13. The Tudor Theatre

The days after this meeting seemed lighter. Stephanie found she worked faster. Jobs which had stuck to her fingers were finished at last; things she had lost were found. She became aware that since Stewart had been gone she had drifted for long, grey hours in a kind of chaos which was born of unhappiness, with so little mental strength that a very simple task, like costing a planting or computing a slope, had needed long and laborious concentration.

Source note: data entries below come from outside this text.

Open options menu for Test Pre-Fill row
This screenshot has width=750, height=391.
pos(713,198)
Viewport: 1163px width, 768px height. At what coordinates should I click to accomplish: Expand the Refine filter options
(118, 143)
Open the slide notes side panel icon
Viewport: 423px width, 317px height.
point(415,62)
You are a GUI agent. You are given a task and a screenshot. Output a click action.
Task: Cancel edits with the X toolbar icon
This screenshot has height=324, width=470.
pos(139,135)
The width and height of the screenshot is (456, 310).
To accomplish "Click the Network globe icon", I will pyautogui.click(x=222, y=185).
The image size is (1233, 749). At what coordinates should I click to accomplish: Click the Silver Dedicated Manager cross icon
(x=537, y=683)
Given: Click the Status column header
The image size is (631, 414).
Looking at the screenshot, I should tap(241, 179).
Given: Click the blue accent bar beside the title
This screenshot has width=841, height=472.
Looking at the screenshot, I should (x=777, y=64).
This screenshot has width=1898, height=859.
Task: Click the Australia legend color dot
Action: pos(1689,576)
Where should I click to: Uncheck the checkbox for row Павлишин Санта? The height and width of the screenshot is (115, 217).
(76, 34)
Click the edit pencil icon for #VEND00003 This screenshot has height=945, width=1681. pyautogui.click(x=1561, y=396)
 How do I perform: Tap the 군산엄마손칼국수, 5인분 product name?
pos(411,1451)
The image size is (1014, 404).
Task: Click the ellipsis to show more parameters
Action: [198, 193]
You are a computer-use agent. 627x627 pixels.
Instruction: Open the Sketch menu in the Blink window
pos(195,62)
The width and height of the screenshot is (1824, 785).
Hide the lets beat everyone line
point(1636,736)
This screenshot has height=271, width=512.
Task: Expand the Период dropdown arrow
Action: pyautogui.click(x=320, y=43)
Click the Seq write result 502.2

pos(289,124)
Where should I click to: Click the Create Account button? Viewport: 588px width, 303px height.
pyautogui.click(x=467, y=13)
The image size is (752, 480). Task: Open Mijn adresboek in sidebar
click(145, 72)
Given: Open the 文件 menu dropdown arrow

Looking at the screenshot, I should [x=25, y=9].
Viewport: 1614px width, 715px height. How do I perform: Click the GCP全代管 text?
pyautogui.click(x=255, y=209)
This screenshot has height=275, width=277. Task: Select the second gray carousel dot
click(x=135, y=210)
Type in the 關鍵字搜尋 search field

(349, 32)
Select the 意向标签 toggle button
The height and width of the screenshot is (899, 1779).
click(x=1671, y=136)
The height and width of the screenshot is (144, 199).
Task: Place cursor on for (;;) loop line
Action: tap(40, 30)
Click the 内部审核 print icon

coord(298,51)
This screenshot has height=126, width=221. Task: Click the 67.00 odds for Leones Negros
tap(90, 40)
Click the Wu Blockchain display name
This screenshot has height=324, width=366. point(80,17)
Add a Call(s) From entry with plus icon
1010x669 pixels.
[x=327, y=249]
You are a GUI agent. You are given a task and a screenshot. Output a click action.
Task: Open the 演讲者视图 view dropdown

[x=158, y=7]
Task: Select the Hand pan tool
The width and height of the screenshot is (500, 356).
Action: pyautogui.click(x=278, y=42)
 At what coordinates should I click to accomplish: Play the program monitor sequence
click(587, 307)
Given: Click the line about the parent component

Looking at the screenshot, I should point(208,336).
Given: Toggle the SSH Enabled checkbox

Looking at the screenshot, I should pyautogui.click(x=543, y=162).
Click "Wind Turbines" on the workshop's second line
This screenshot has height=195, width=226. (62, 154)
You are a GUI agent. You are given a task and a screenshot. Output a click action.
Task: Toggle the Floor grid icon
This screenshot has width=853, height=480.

She went with budding hope to the first meeting of the support group for the partners and families of kidnap victims, which was convened by a deep voice on the telephone at an anonymous uptown hotel, close to Central Station, at 5 pm, over coffee and finger sandwiches. When she arrived she found a woman of a species she recognised at once, the unsexed matron bred by the armed forces or the civil service, a flat-chested, crop-haired, long-skirted doyenne, posed in the centre of a small group and using her institutional good manners as a means of domination.

‘And where is
your
husband?' she enquired, and fluttered with insincere embarrassment as she added, ‘Or is it your husband? We've all got so much to learn about each other.'

‘Kazakhstan.' Stephanie mumbled the still unfamiliar name. ‘In Russia. What used to be Russia.'

‘The former Soviet Union.' The matron made it sound like a correction. Around them the rest of the group, unified only in their willingness to be drones to this queen bee, nodded understanding. ‘My husband,' the matron confided, ‘is in Iraq, poor man. A diplomat. Very junior, actually.'

There were four others, their missing men had been on business in Namibia, studying the climate in New Guinea, backpacking in Indonesia and on a church mission to Algeria. ‘And she has had
no
news,' the matron volunteered. ‘Not a word since he was taken. That must be the worst, don't you think? I don't know how I'd cope with nothing at all.'

The scrape of cups on saucers was loud in the quiet room. Eating sandwiches seemed too gross, they went untouched. Soft, shallow smiles were traded. The matron mediated the exchange of information as she would have run an embassy cocktail party. No doubt she had used her leverage with Capelli to get this event organised for her own benefit. Stephanie felt cheated; she had hoped for the chance at last to rage against the unfairness of it all in good company. The horrible compost of her feelings was just too ugly to bring into her cultivated day-to-day life.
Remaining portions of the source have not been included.